Exercise requirements: Find every line of the data below that has "each" in it. Reply with the number only.

Supplied information:
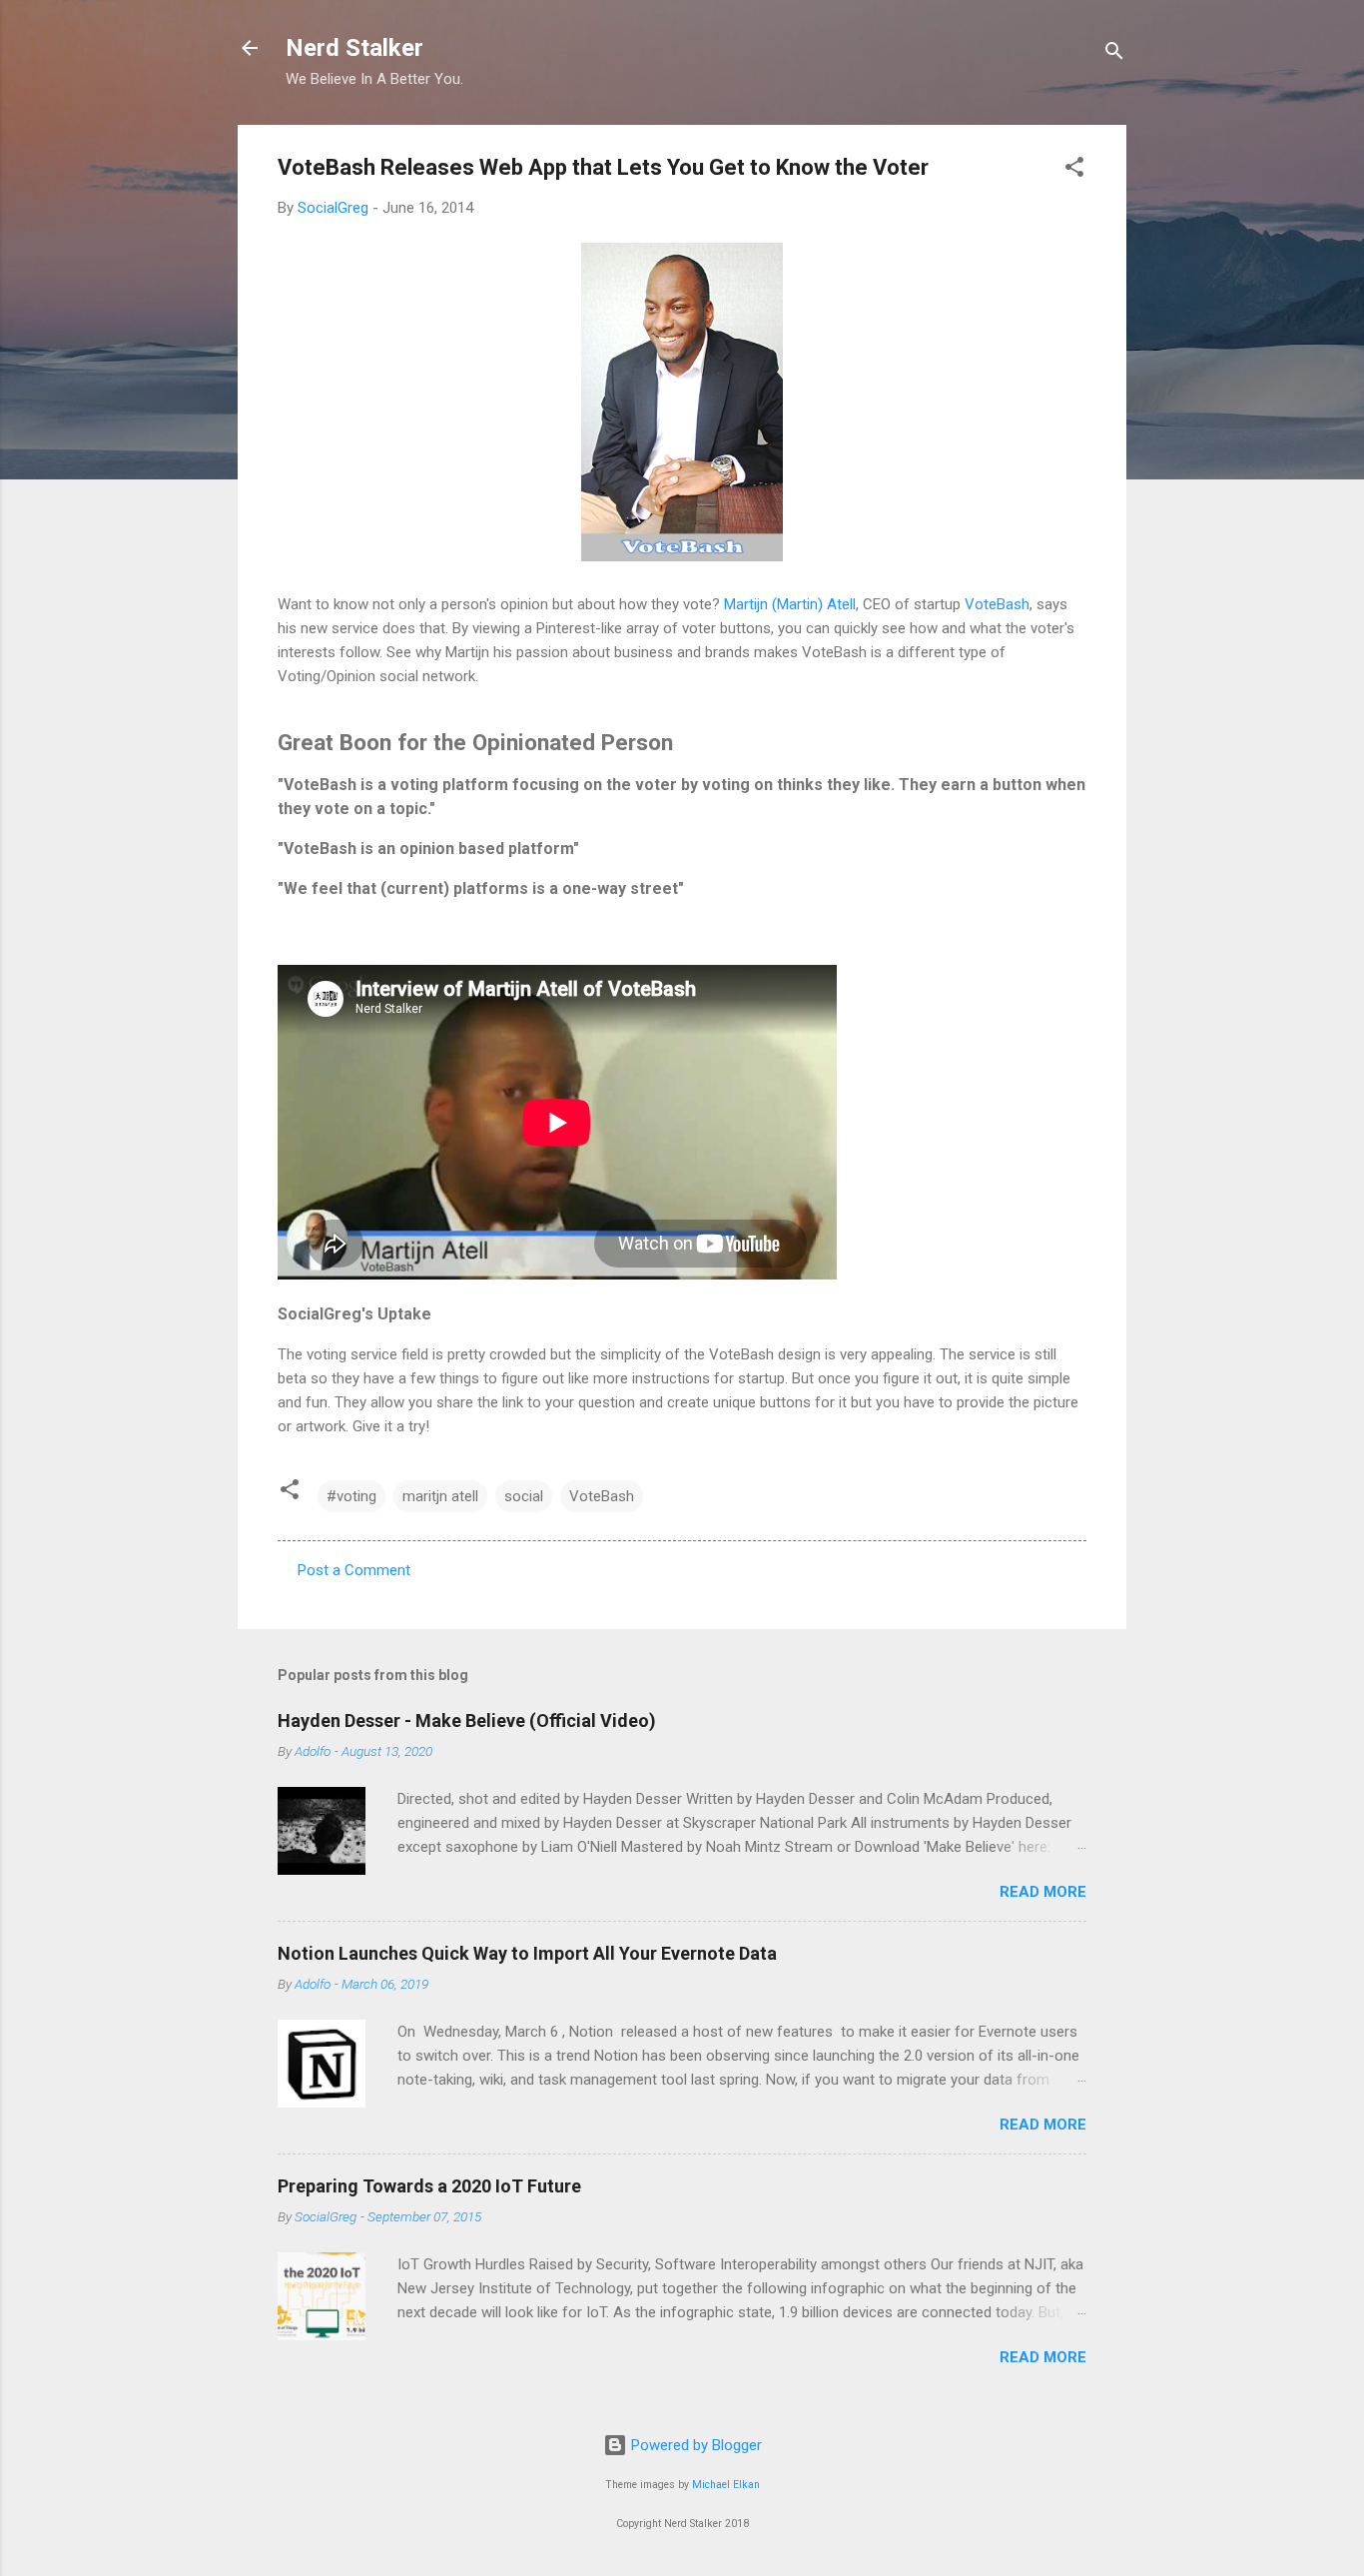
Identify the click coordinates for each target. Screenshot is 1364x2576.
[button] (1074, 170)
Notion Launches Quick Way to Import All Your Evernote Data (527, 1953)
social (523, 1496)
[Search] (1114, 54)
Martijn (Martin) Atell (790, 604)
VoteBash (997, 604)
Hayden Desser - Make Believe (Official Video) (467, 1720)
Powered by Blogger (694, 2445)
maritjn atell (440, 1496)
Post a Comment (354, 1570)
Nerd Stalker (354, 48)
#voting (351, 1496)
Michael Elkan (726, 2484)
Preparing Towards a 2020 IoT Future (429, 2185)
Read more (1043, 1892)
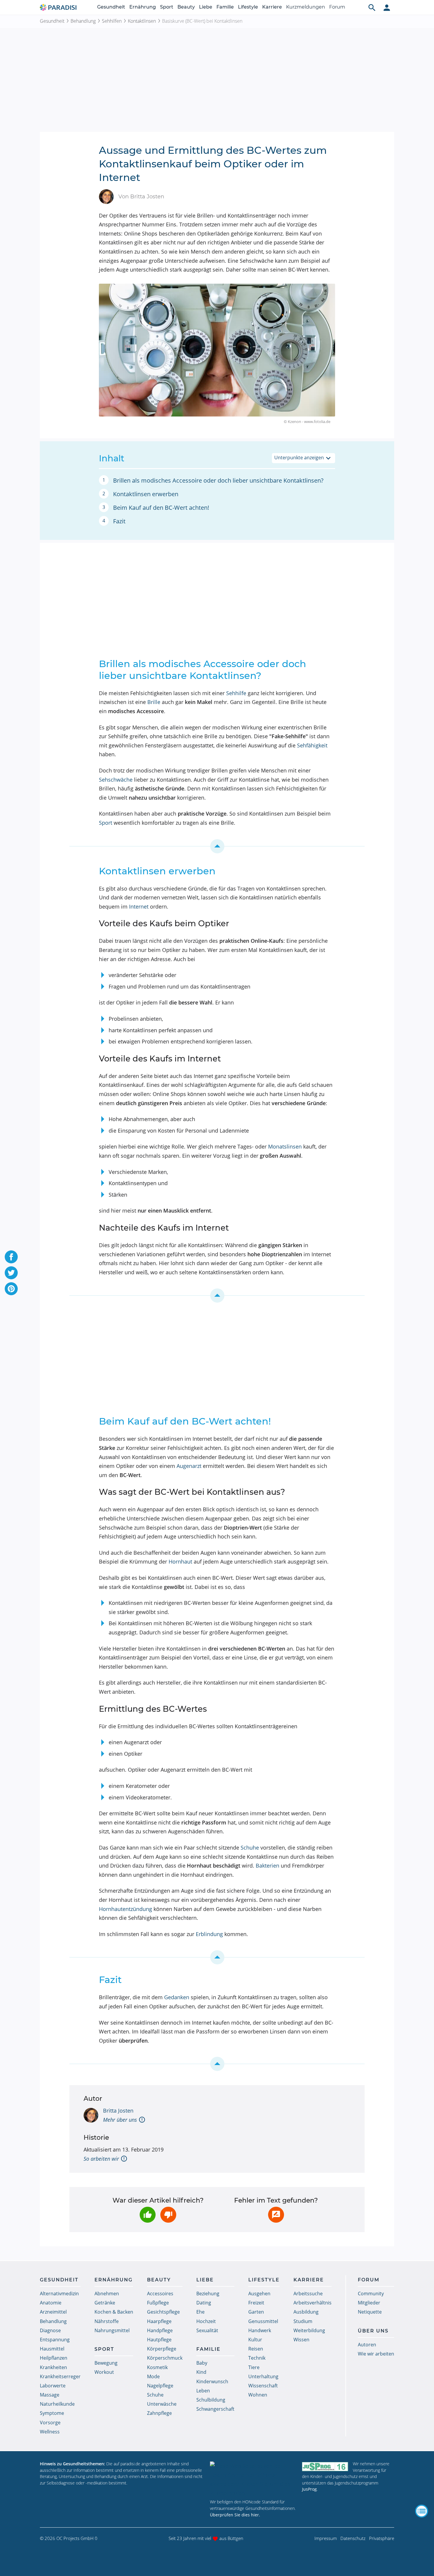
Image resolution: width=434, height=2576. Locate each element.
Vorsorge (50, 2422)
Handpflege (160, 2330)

Solved exercise: 2